#### Data for the task
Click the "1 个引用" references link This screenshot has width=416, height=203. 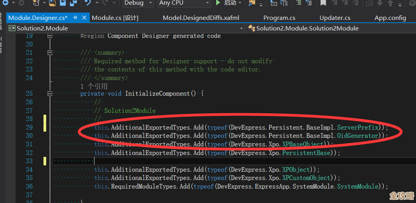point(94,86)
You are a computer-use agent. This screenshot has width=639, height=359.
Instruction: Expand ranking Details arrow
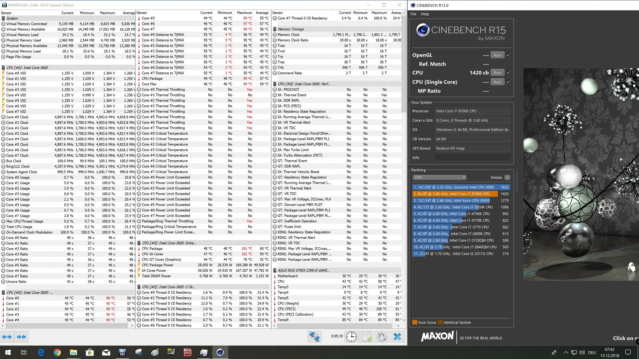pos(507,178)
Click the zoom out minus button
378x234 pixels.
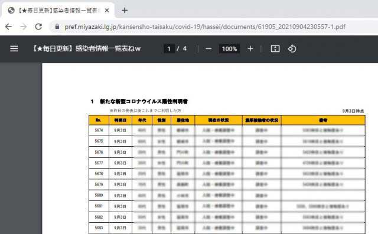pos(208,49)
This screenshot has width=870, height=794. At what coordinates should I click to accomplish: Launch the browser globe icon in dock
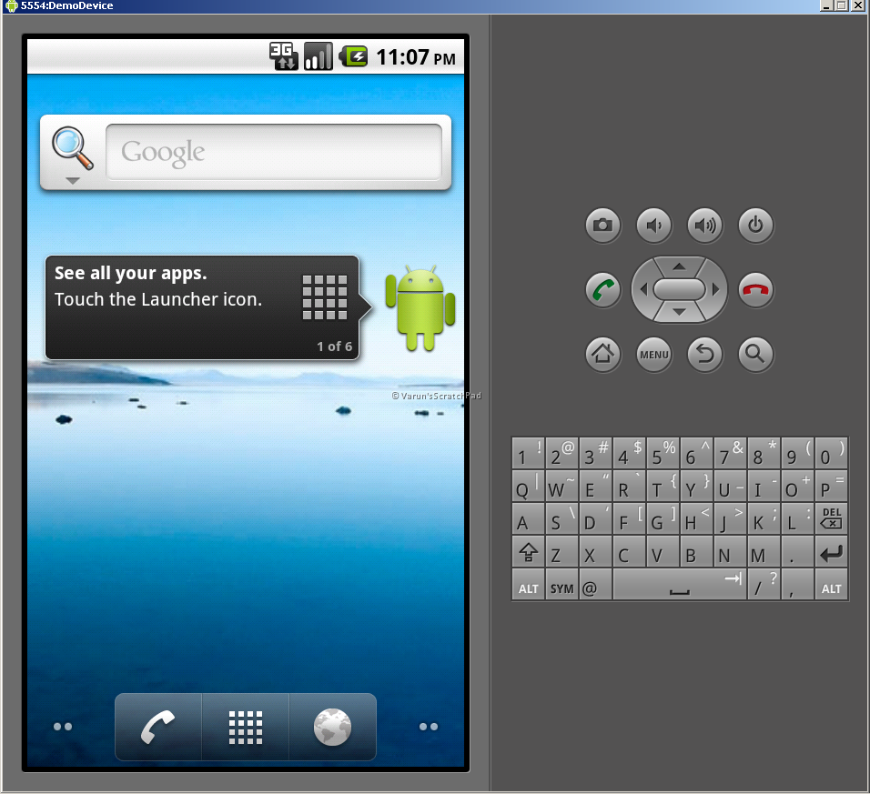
########
» The exercise: Update the records from the line with "Click the zoom out minus button" up to and including the end of the records by replacing "button" with "control" and leaving everything else unchanged. Leave the pictures out of the answer.

» Correct result:
Click the zoom out minus control
378x234 pixels.
pos(208,49)
This screenshot has width=870, height=794. At what coordinates should I click to accomplish: Launch the browser globe icon in dock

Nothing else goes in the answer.